The Current State of Cybersecurity
Companies must protect their own and their customers’ most private and essential information from cybercriminals, and it’s a 24/7 job that requires constant preparedness and instant response. With attacks coming from many different types of attack vectors across many different attack surfaces, cybersecurity is an ever-evolving priority for executives in all industries.
This study measured the state of cybersecurity today in the United States. Approximately 100 respondents from the Legal, Retail, Education, Energy, Finance, High-Tech, Healthcare, and Entertainment industries as well as the Government, were included in the study. We contacted companies with 1,000+ employees, with over $25 million in annual sales. The title levels of respondents included: CISO, CIO, Cybersecurity Director, Security Risk Officer/Manager, Directory of Security, and VP of Security.
This study focuses on these executives’ highest priority concerns and asked questions about their priorities, how they evaluate their activities, and what tools and resources they plan to use to improve their security posture.

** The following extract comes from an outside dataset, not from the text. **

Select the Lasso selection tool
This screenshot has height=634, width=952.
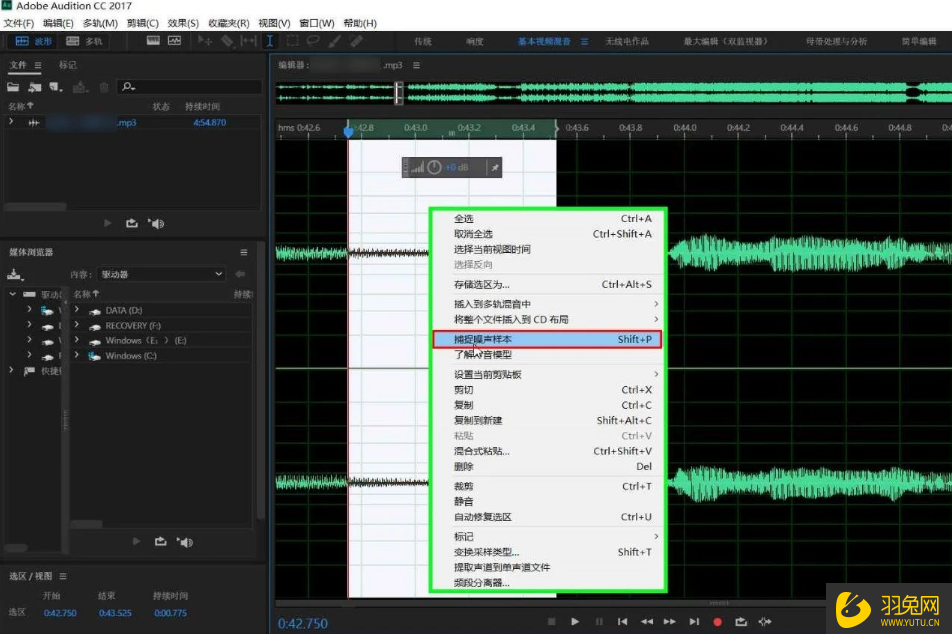pos(312,41)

High-level takeaways from the survey include that security executives continue to be concerned about their preparedness to fight cybercrime efficiently and are actively seeking enhanced coverage for a wide variety of attack types and surfaces. Attacks that disrupt services or that use credential theft are top concerns as well as the need to protect new environments such as cloud architectures or critical access resources such as Active Directory. New investment priorities are cited for combatting ransomware and for improving cloud security. However, they also mentioned the ability to detect across attack surfaces as the top priority for the next year.
Overall, businesses appear to still struggle with reducing dwell time and with their efficiency in responding to incidents. There appears to be an ongoing reliance on traditional security controls for detection; however, notably, deception technology was listed within the top two to three security controls for detection across a variety of top attack types. The value cited for deception was within its ability to detect threats comprehensively and to respond faster and more accurately to incidents.

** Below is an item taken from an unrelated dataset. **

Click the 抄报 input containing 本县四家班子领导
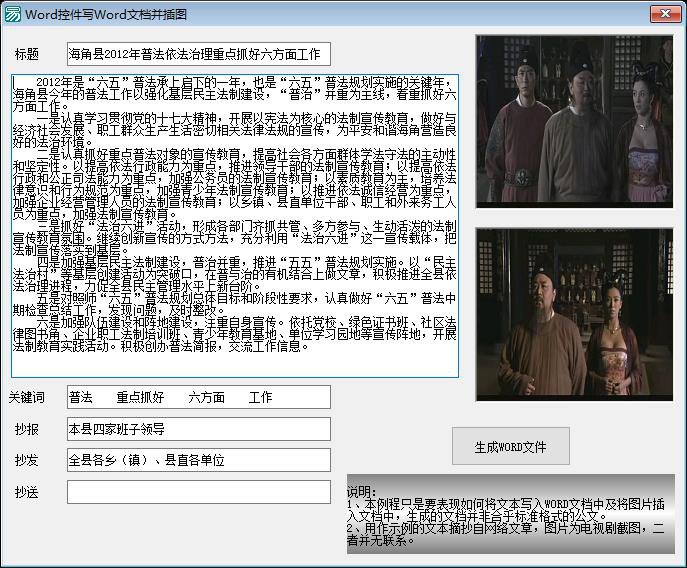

Although spending on detection technology still ranked relatively low, organizations seem to be adopting security frameworks to help understand their security gaps and areas where they need to improve coverage. One such model is the U.S. National Institute of Standards and Technology (NIST) Cybersecurity Framework that highlights five core areas: Identify, Protect, Detect, Respond, and Recover.
As cybersecurity leaders address ways to increase resilience in their organizations, they must consider all five areas of the NIST framework. In the next year, the highest priority for security gaps to address is the detection across attack surfaces and to be vigilant on many fronts.